By Wayne Harada
So the 2013 Tony Awards have come and gone, and the London-imported “Matilda” took a swift kick from homegrown “Kinky Boots” and the reinvented Cirque du Soleil bon bon called “Pippin.”
So from a sofa perch, what were the 10 best moments to remember?
No. 1 — Neil Patrick Harris, the star of CBS’ Monday night “How I Met Your Mother” sitcom, as emcee. His “Bigger” opening number, in the bigger Radio City Music Hall (than the previous upper west side Beacon Theatre), was loaded with agile dancing, pertinent and spot-on lyrics (by Lin-Manuel Miranda, a Hispanic who won Tonys for his “In the Heights” musical, and Tom Kitt) about the awards to come, with insights and ironies galore, and magical in how this one night unites all of the spectacles of the Great White Way.
No. 2 — NPH’s closing number, “Empire State of Mind,” was preceded by his lament that time was running short so the finale had to be scrapped.
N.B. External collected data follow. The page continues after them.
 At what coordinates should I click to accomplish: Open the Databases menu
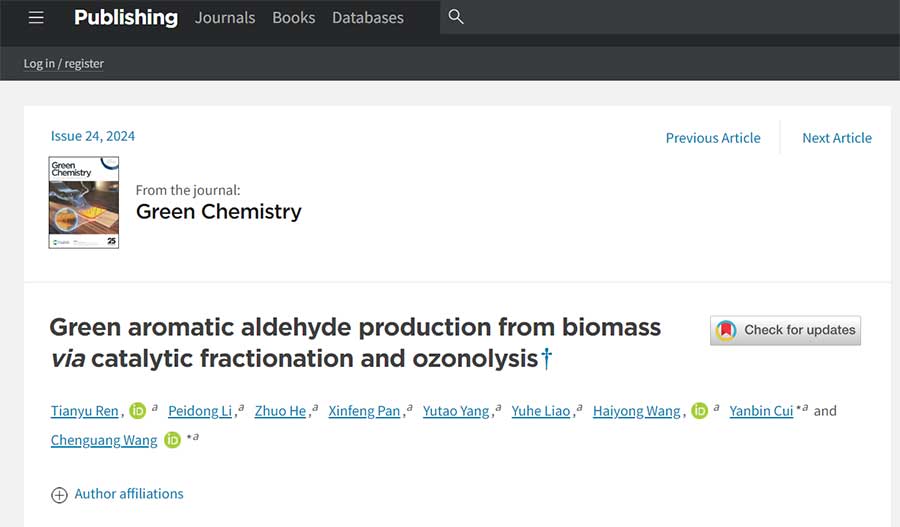click(x=368, y=18)
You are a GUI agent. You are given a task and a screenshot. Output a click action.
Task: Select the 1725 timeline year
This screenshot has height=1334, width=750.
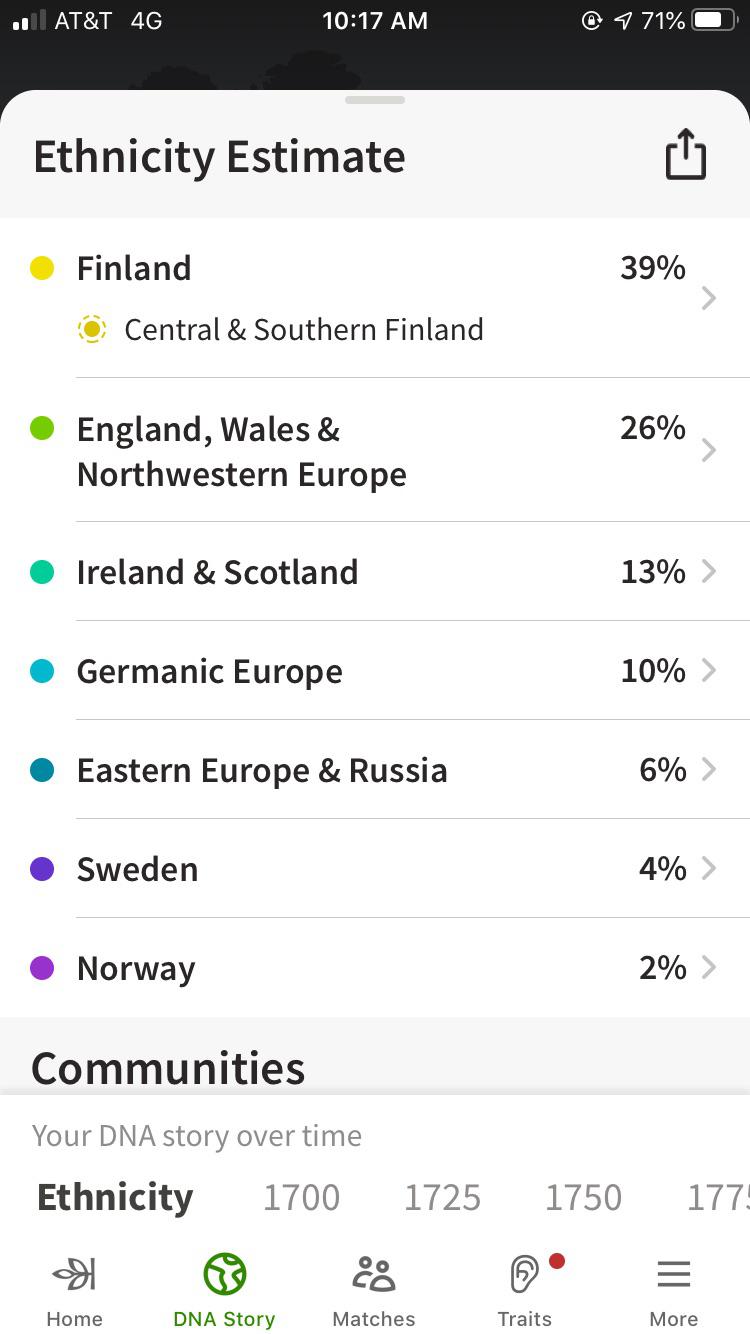(442, 1197)
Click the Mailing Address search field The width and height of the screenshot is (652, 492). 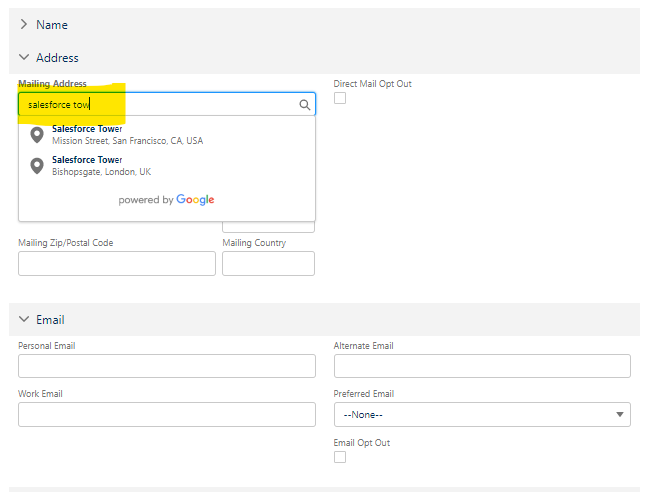[x=160, y=104]
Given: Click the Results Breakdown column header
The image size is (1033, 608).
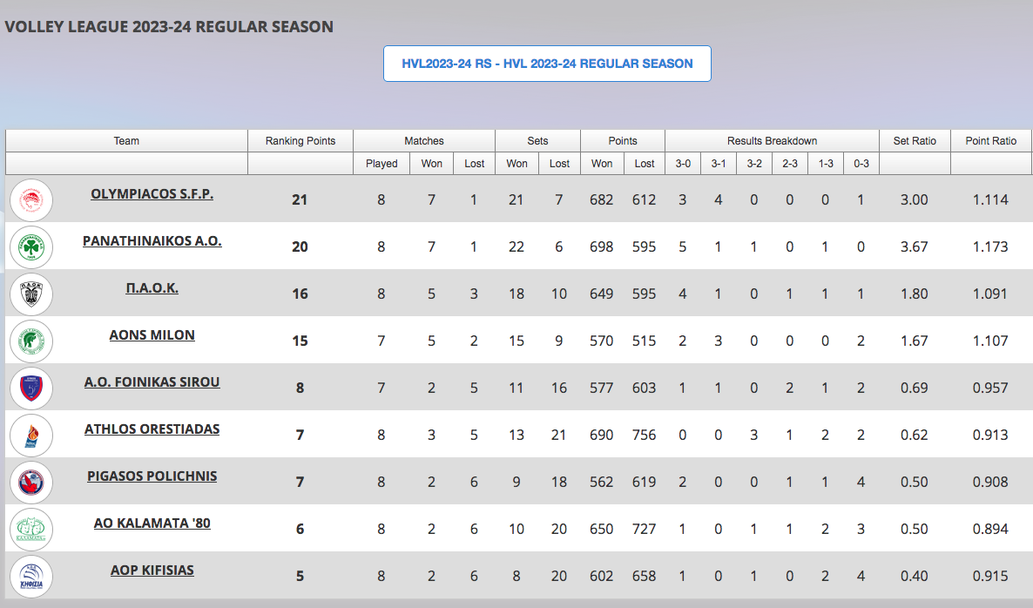Looking at the screenshot, I should point(772,141).
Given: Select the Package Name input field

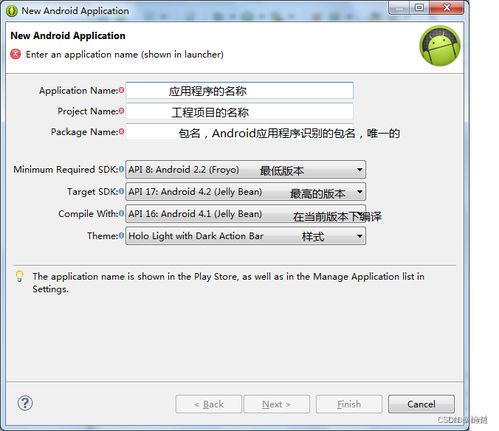Looking at the screenshot, I should pyautogui.click(x=239, y=132).
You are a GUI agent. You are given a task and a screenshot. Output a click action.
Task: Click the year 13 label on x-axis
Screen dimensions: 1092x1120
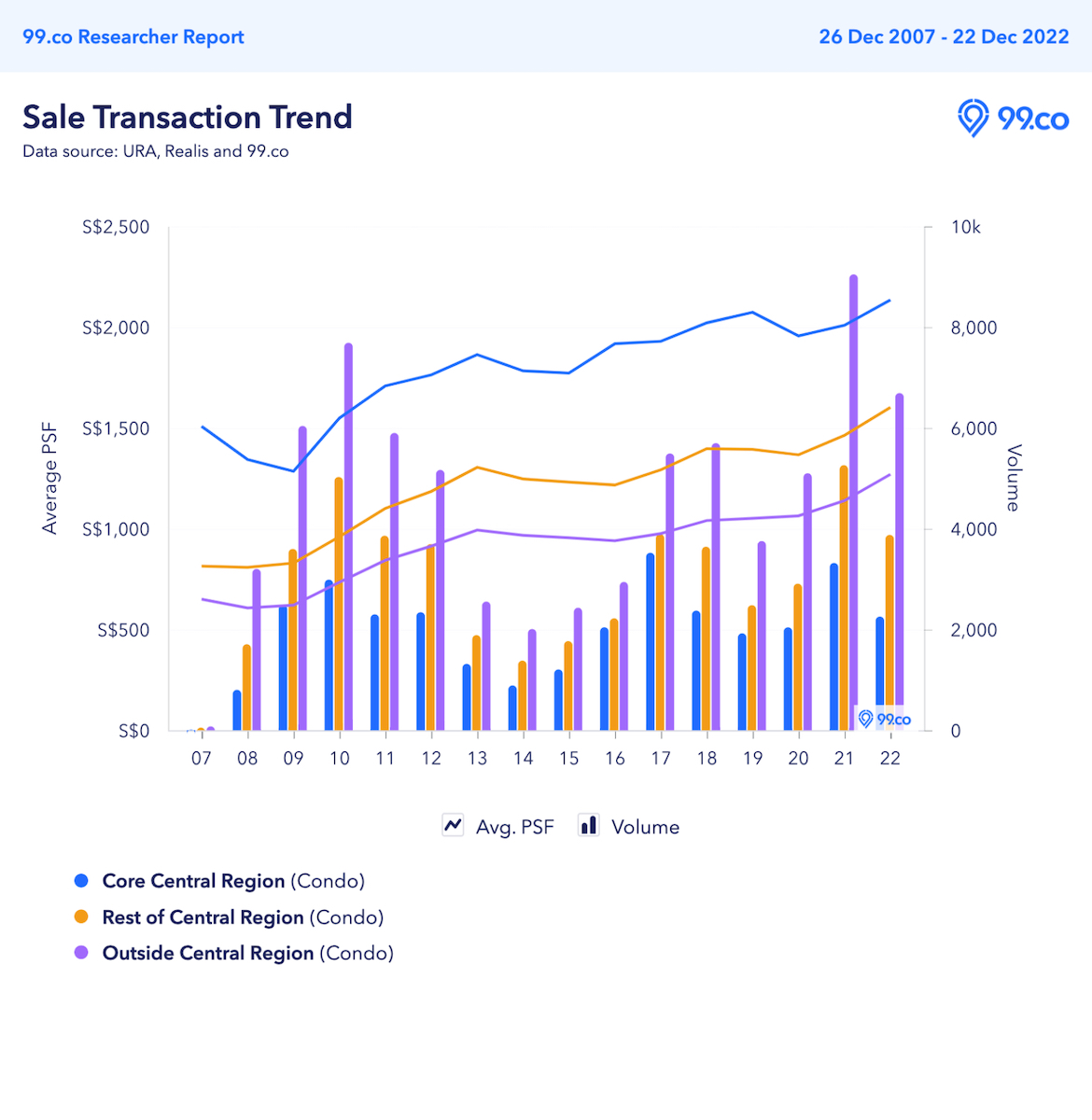click(477, 758)
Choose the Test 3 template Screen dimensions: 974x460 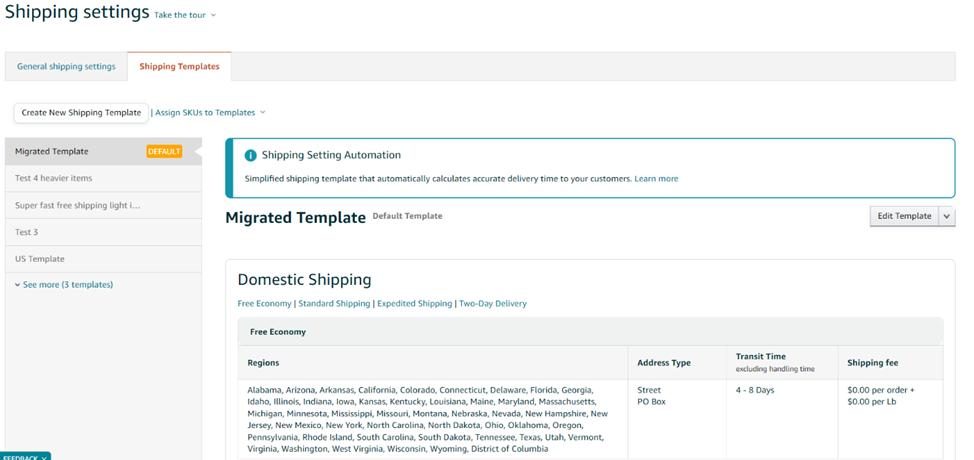pyautogui.click(x=27, y=232)
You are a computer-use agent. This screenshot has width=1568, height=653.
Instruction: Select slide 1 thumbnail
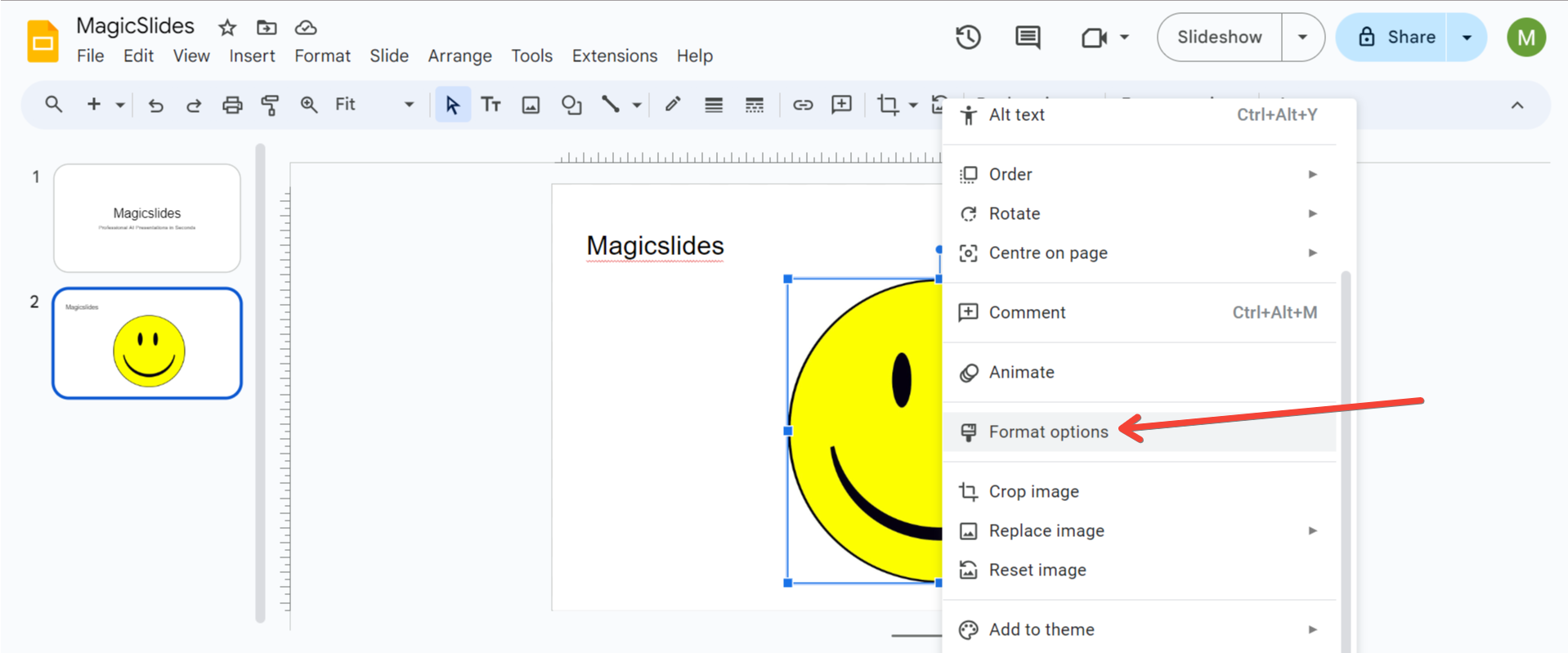[147, 218]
Not so; this wind-up, which paid homage to Jay-Z’s version that earlier featured Alicia Keys, was a savvy, swift and right-on-the-target recap of the previous three hours, with Audra McDonald doing the vocal honors this time, coupled with Harris’ rap.
No. 3 — Alan Cumming’s comment, about the snub he received with co-presenter Scarlett Johansson, made him truly a good sport; in “Macbeth,” he was all over the map and surely worthy of consideration doing this unconventional Shakespearean turn. Might have been a better Night of the Neglected if Bette Midler was teamed with Cumming, since she also worked her butt off in her solo outing in “I’ll Eat You Last,” where she enacted the life and times of agent Sue Mengers. She probably was invited, but declined to participate — do you blame her? So Cumming wins the atta boy award.
No. 4 — Cicely Tyson, at 88, became the eldest Tony winner ever, for her Carrie Watts role in “A Trip to Bountiful.” Her acceptance speech was stellar; starting out with a bit of controlled nervousness, but concluding with a lot of keen wattage on why she’s the remaining survivor in her family.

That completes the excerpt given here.